----- DATA SUPPLIED -----

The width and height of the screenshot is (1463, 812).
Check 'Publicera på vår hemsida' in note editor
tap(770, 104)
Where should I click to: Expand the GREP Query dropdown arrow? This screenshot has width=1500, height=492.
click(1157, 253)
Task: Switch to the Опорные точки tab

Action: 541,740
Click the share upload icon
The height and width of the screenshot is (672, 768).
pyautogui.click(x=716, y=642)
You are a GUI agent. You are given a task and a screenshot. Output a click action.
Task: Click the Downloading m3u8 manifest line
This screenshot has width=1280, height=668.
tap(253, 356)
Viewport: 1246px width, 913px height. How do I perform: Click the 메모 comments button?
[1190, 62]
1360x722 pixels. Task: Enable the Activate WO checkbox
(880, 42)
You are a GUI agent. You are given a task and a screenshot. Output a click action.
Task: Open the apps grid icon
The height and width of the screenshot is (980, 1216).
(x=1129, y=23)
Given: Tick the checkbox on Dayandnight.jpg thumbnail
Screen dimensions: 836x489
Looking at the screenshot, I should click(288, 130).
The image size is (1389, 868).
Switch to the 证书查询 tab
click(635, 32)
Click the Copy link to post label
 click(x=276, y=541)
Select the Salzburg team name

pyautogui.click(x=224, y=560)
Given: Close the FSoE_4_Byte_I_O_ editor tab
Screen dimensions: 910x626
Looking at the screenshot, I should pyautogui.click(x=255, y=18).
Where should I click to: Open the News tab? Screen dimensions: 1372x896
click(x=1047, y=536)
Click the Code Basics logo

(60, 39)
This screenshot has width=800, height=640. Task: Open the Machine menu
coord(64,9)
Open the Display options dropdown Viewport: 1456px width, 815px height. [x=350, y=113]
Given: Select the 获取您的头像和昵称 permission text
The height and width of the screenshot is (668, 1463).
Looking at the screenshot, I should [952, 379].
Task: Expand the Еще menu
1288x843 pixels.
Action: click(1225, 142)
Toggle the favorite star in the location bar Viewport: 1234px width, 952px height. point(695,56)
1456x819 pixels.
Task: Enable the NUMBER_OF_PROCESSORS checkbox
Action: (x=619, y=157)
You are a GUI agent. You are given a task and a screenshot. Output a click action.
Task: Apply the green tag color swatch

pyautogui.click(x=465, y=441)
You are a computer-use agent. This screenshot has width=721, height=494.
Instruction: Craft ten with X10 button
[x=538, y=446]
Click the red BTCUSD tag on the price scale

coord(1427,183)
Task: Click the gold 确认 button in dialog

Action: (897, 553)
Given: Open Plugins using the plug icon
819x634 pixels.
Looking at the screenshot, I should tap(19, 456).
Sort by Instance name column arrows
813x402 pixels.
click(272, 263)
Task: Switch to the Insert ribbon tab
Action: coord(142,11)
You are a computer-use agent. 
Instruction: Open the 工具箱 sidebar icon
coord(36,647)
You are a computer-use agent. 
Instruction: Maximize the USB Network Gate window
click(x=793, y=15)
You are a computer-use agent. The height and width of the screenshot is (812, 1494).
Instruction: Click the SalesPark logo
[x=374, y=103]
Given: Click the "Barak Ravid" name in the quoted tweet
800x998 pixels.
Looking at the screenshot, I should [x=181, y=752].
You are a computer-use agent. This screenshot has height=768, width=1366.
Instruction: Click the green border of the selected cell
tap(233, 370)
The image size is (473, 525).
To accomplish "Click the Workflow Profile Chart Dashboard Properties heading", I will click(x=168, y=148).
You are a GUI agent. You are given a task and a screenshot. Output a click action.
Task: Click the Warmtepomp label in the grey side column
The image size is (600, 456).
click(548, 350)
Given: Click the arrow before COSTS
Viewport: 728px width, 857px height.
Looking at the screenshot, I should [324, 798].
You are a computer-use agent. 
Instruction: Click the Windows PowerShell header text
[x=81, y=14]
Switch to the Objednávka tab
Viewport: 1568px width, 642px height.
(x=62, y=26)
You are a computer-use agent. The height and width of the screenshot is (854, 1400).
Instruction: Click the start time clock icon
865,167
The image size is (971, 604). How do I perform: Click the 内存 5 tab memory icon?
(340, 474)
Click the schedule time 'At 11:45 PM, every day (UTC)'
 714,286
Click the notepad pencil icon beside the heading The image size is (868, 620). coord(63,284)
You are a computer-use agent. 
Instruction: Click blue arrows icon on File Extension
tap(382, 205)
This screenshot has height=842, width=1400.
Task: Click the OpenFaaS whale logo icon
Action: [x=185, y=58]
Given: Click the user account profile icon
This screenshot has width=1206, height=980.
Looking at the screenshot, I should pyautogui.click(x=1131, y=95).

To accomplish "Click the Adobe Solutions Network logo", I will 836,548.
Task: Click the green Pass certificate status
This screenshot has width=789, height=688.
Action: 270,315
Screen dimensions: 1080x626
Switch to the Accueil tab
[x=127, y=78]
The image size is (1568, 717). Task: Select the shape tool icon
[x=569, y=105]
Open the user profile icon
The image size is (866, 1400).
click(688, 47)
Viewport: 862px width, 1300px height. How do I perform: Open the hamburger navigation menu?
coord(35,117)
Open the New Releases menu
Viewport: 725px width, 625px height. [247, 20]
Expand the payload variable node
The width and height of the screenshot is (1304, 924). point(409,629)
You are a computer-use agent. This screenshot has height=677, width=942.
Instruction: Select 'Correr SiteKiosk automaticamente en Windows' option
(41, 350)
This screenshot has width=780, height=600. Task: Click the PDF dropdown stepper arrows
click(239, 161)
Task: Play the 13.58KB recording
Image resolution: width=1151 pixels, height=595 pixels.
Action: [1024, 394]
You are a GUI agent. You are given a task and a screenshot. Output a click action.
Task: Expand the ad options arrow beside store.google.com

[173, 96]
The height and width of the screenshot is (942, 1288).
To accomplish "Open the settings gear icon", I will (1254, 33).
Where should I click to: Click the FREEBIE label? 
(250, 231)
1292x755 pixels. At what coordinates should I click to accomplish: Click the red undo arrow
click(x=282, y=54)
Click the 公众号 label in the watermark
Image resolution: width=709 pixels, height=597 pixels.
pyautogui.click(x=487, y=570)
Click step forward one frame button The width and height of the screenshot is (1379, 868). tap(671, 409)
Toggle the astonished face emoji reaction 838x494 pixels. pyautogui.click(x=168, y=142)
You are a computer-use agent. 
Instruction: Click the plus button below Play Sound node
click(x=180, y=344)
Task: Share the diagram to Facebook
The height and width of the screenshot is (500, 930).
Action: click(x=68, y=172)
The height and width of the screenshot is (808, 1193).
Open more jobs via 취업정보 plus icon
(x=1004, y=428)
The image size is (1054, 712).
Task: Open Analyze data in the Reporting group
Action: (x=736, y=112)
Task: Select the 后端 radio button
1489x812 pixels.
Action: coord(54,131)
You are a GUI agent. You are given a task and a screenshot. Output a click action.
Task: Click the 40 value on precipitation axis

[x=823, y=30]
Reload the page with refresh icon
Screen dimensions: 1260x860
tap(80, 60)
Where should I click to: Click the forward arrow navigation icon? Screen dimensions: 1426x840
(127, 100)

-----

=== EXERCISE TASK ===
Reproduce every one of the records above verbatim, line for line, without changing anything.

=== SOLUTION TO THE PROBLEM ===
The width and height of the screenshot is (1463, 812).
Check 'Publicera på vår hemsida' in note editor
tap(770, 104)
Where should I click to: Expand the GREP Query dropdown arrow? This screenshot has width=1500, height=492.
click(1157, 253)
Task: Switch to the Опорные точки tab

Action: 541,740
Click the share upload icon
The height and width of the screenshot is (672, 768).
pyautogui.click(x=716, y=642)
You are a GUI agent. You are given a task and a screenshot. Output a click action.
Task: Click the Downloading m3u8 manifest line
This screenshot has width=1280, height=668.
tap(253, 356)
Viewport: 1246px width, 913px height. How do I perform: Click the 메모 comments button?
[1190, 62]
1360x722 pixels. Task: Enable the Activate WO checkbox
(880, 42)
You are a GUI agent. You are given a task and a screenshot. Output a click action.
Task: Open the apps grid icon
The height and width of the screenshot is (980, 1216).
(x=1129, y=23)
Given: Tick the checkbox on Dayandnight.jpg thumbnail
Screen dimensions: 836x489
Looking at the screenshot, I should click(288, 130).
The image size is (1389, 868).
Switch to the 证书查询 tab
click(635, 32)
Click the Copy link to post label
 click(x=276, y=541)
Select the Salzburg team name

pyautogui.click(x=224, y=560)
Given: Close the FSoE_4_Byte_I_O_ editor tab
Screen dimensions: 910x626
Looking at the screenshot, I should pyautogui.click(x=255, y=18).
Where should I click to: Open the News tab? Screen dimensions: 1372x896
click(x=1047, y=536)
Click the Code Basics logo

(60, 39)
This screenshot has width=800, height=640. Task: Open the Machine menu
coord(64,9)
Open the Display options dropdown Viewport: 1456px width, 815px height. [x=350, y=113]
Given: Select the 获取您的头像和昵称 permission text
The height and width of the screenshot is (668, 1463).
Looking at the screenshot, I should [952, 379].
Task: Expand the Еще menu
1288x843 pixels.
Action: click(1225, 142)
Toggle the favorite star in the location bar Viewport: 1234px width, 952px height. point(695,56)
1456x819 pixels.
Task: Enable the NUMBER_OF_PROCESSORS checkbox
Action: (x=619, y=157)
You are a GUI agent. You are given a task and a screenshot. Output a click action.
Task: Apply the green tag color swatch

pyautogui.click(x=465, y=441)
You are a computer-use agent. This screenshot has width=721, height=494.
Instruction: Craft ten with X10 button
[x=538, y=446]
Click the red BTCUSD tag on the price scale

coord(1427,183)
Task: Click the gold 确认 button in dialog

Action: (897, 553)
Given: Open Plugins using the plug icon
819x634 pixels.
Looking at the screenshot, I should tap(19, 456).
Sort by Instance name column arrows
813x402 pixels.
click(272, 263)
Task: Switch to the Insert ribbon tab
Action: coord(142,11)
You are a computer-use agent. 
Instruction: Open the 工具箱 sidebar icon
coord(36,647)
You are a computer-use agent. 
Instruction: Maximize the USB Network Gate window
click(x=793, y=15)
You are a computer-use agent. The height and width of the screenshot is (812, 1494).
Instruction: Click the SalesPark logo
[x=374, y=103]
Given: Click the "Barak Ravid" name in the quoted tweet
800x998 pixels.
Looking at the screenshot, I should [x=181, y=752].
You are a computer-use agent. This screenshot has height=768, width=1366.
Instruction: Click the green border of the selected cell
tap(233, 370)
The image size is (473, 525).
To accomplish "Click the Workflow Profile Chart Dashboard Properties heading", I will click(x=168, y=148).
You are a GUI agent. You are given a task and a screenshot. Output a click action.
Task: Click the Warmtepomp label in the grey side column
The image size is (600, 456).
click(548, 350)
Given: Click the arrow before COSTS
Viewport: 728px width, 857px height.
Looking at the screenshot, I should [324, 798].
You are a computer-use agent. 
Instruction: Click the Windows PowerShell header text
[x=81, y=14]
Switch to the Objednávka tab
Viewport: 1568px width, 642px height.
(x=62, y=26)
You are a computer-use agent. The height and width of the screenshot is (854, 1400).
Instruction: Click the start time clock icon
865,167
The image size is (971, 604). How do I perform: Click the 内存 5 tab memory icon?
(340, 474)
Click the schedule time 'At 11:45 PM, every day (UTC)'
 714,286
Click the notepad pencil icon beside the heading The image size is (868, 620). coord(63,284)
You are a computer-use agent. 
Instruction: Click blue arrows icon on File Extension
tap(382, 205)
This screenshot has height=842, width=1400.
Task: Click the OpenFaaS whale logo icon
Action: [x=185, y=58]
Given: Click the user account profile icon
This screenshot has width=1206, height=980.
Looking at the screenshot, I should pyautogui.click(x=1131, y=95).

To accomplish "Click the Adobe Solutions Network logo", I will 836,548.
Task: Click the green Pass certificate status
This screenshot has width=789, height=688.
Action: 270,315
Screen dimensions: 1080x626
Switch to the Accueil tab
[x=127, y=78]
The image size is (1568, 717). Task: Select the shape tool icon
[x=569, y=105]
Open the user profile icon
The image size is (866, 1400).
click(688, 47)
Viewport: 862px width, 1300px height. How do I perform: Open the hamburger navigation menu?
coord(35,117)
Open the New Releases menu
Viewport: 725px width, 625px height. [247, 20]
Expand the payload variable node
The width and height of the screenshot is (1304, 924). point(409,629)
You are a computer-use agent. This screenshot has height=677, width=942.
Instruction: Select 'Correr SiteKiosk automaticamente en Windows' option
(41, 350)
This screenshot has width=780, height=600. Task: Click the PDF dropdown stepper arrows
click(239, 161)
Task: Play the 13.58KB recording
Image resolution: width=1151 pixels, height=595 pixels.
Action: [1024, 394]
You are a GUI agent. You are given a task and a screenshot. Output a click action.
Task: Expand the ad options arrow beside store.google.com

[173, 96]
The height and width of the screenshot is (942, 1288).
To accomplish "Open the settings gear icon", I will (1254, 33).
Where should I click to: Click the FREEBIE label? 
(250, 231)
1292x755 pixels. At what coordinates should I click to accomplish: Click the red undo arrow
click(x=282, y=54)
Click the 公众号 label in the watermark
Image resolution: width=709 pixels, height=597 pixels.
pyautogui.click(x=487, y=570)
Click step forward one frame button The width and height of the screenshot is (1379, 868). tap(671, 409)
Toggle the astonished face emoji reaction 838x494 pixels. pyautogui.click(x=168, y=142)
You are a computer-use agent. 
Instruction: Click the plus button below Play Sound node
click(x=180, y=344)
Task: Share the diagram to Facebook
The height and width of the screenshot is (500, 930).
Action: click(x=68, y=172)
The height and width of the screenshot is (808, 1193).
Open more jobs via 취업정보 plus icon
(x=1004, y=428)
The image size is (1054, 712).
Task: Open Analyze data in the Reporting group
Action: (x=736, y=112)
Task: Select the 后端 radio button
1489x812 pixels.
Action: coord(54,131)
You are a GUI agent. You are given a task and a screenshot. Output a click action.
Task: Click the 40 value on precipitation axis

[x=823, y=30]
Reload the page with refresh icon
Screen dimensions: 1260x860
tap(80, 60)
Where should I click to: Click the forward arrow navigation icon? Screen dimensions: 1426x840
(127, 100)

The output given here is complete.